The listing below begins with the first line you should copy; stop after the line containing "Task: Click Carolina", and drop every picture.

Raw data ->
----
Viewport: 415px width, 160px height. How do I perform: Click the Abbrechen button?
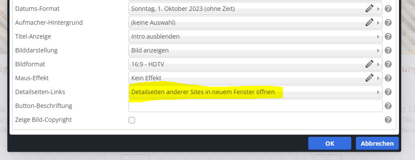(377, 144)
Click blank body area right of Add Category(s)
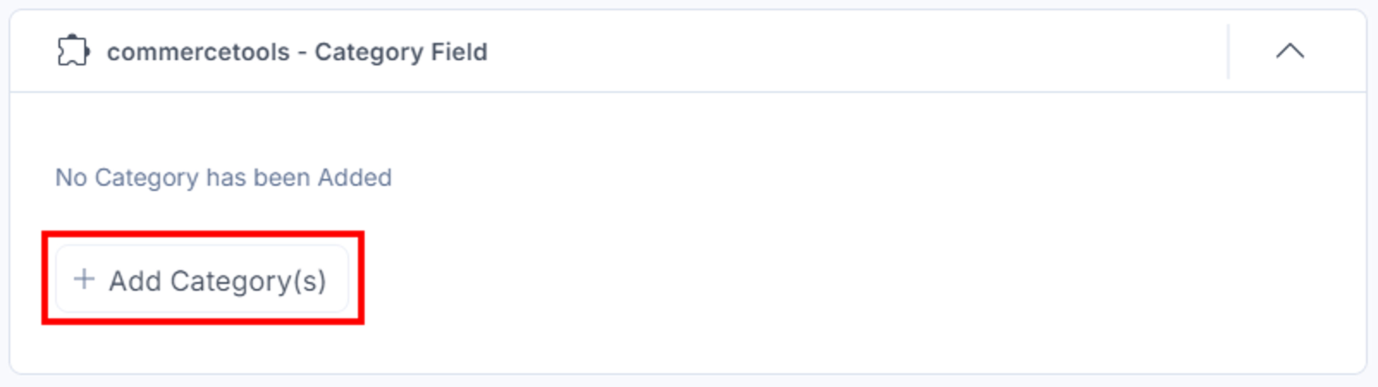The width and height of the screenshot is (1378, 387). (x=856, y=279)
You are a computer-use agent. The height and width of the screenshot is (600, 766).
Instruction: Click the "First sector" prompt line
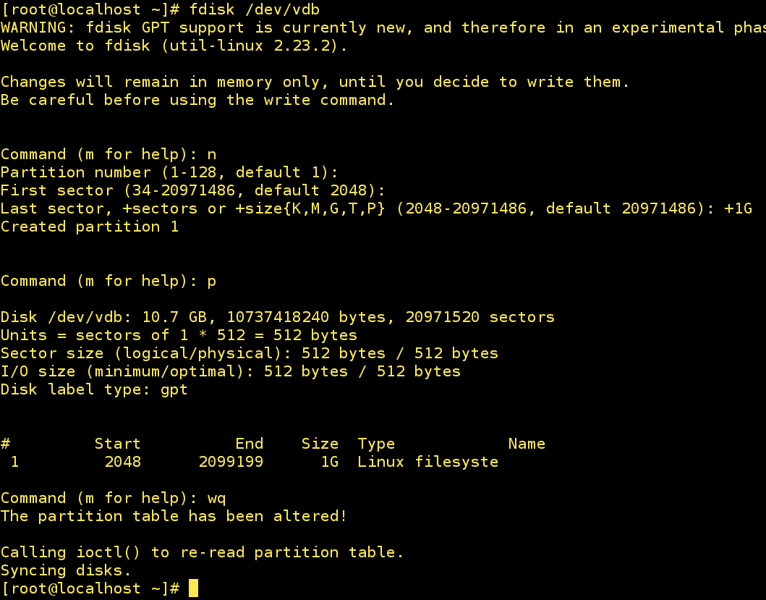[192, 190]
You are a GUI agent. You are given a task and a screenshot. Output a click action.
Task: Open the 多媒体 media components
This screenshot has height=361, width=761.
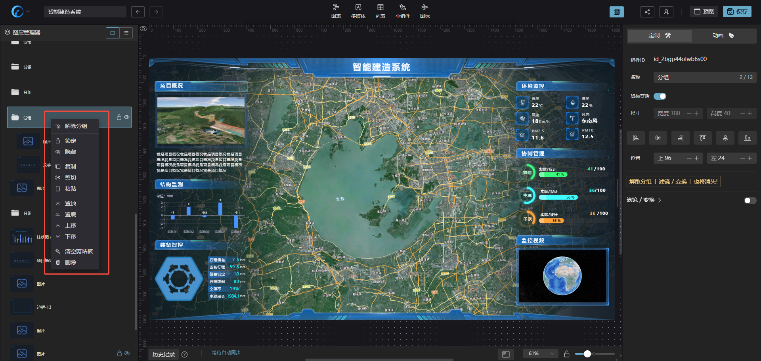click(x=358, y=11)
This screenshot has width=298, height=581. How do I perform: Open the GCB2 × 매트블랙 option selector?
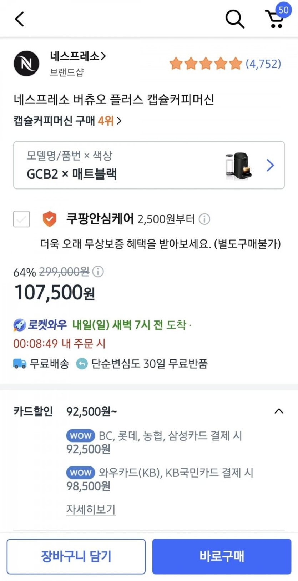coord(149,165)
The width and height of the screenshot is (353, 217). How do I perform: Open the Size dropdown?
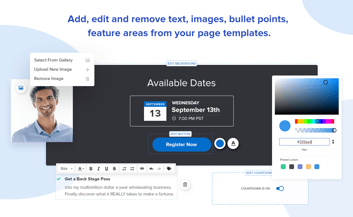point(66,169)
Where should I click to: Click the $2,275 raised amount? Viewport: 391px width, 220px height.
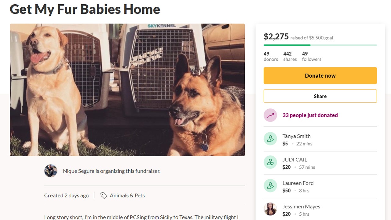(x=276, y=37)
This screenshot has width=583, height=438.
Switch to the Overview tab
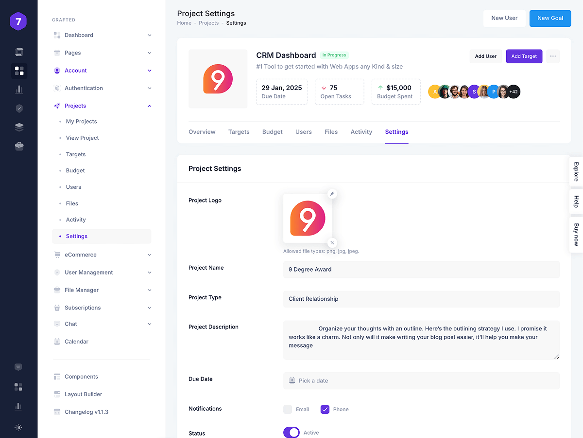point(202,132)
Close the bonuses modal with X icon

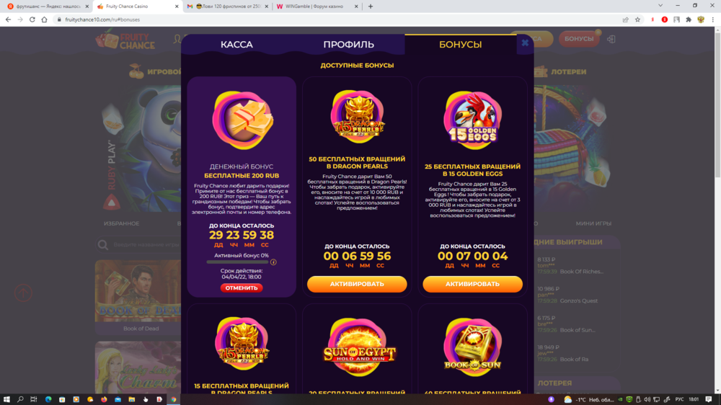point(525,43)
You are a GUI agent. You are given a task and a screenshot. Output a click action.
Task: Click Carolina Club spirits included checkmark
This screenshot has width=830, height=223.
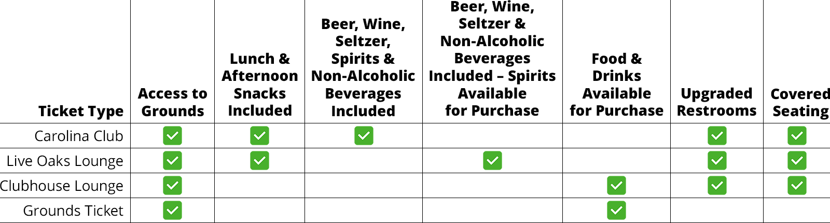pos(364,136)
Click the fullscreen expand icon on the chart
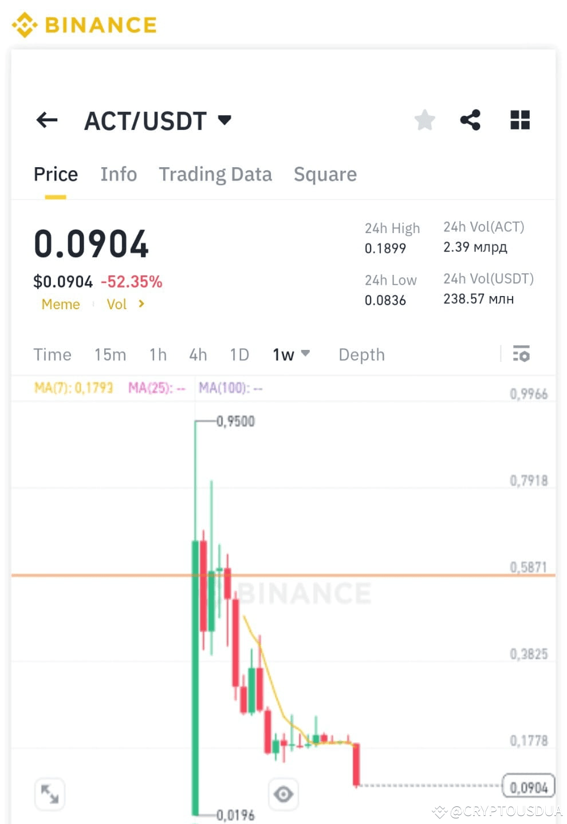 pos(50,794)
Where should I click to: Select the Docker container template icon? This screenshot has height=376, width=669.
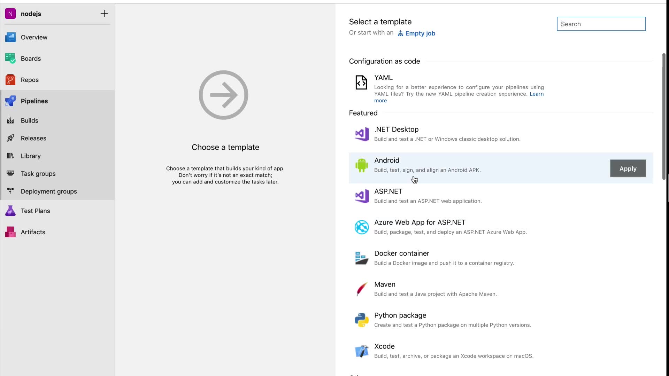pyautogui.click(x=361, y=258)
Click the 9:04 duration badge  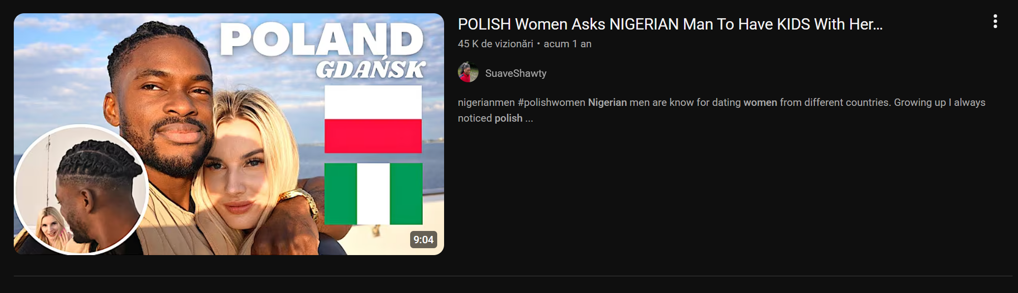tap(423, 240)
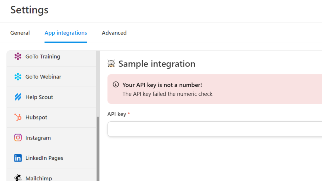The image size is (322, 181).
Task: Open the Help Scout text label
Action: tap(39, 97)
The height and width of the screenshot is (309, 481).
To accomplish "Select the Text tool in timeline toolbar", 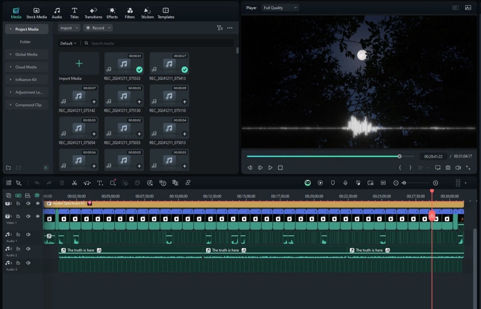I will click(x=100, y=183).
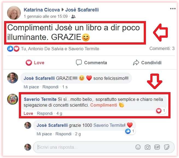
----
Final answer ->
Viewport: 415px width, 160px height. How do I perform: Click the Abbrechen button?
(377, 144)
Click blank body area right of Add Category(s)
The width and height of the screenshot is (1378, 387). (x=856, y=279)
You are a computer-use agent. The height and width of the screenshot is (600, 766).
Instruction: Click the "First sector" prompt line
[192, 190]
You are a GUI agent. You are given a task and a screenshot. Output a click action.
Task: Open the 多媒体 media components
This screenshot has height=361, width=761.
click(x=358, y=11)
This screenshot has width=298, height=581. How do I perform: Open the GCB2 × 매트블랙 option selector?
coord(149,165)
The width and height of the screenshot is (353, 217). How do I perform: Open the Size dropdown?
point(66,169)
Where should I click to: Click the $2,275 raised amount? Viewport: 391px width, 220px height.
(x=276, y=37)
This screenshot has width=583, height=438.
Switch to the Overview tab
point(202,132)
Close the bonuses modal with X icon

point(525,43)
You are a GUI agent. You are given a task and a screenshot. Output a click action.
Task: Click Carolina Club spirits included checkmark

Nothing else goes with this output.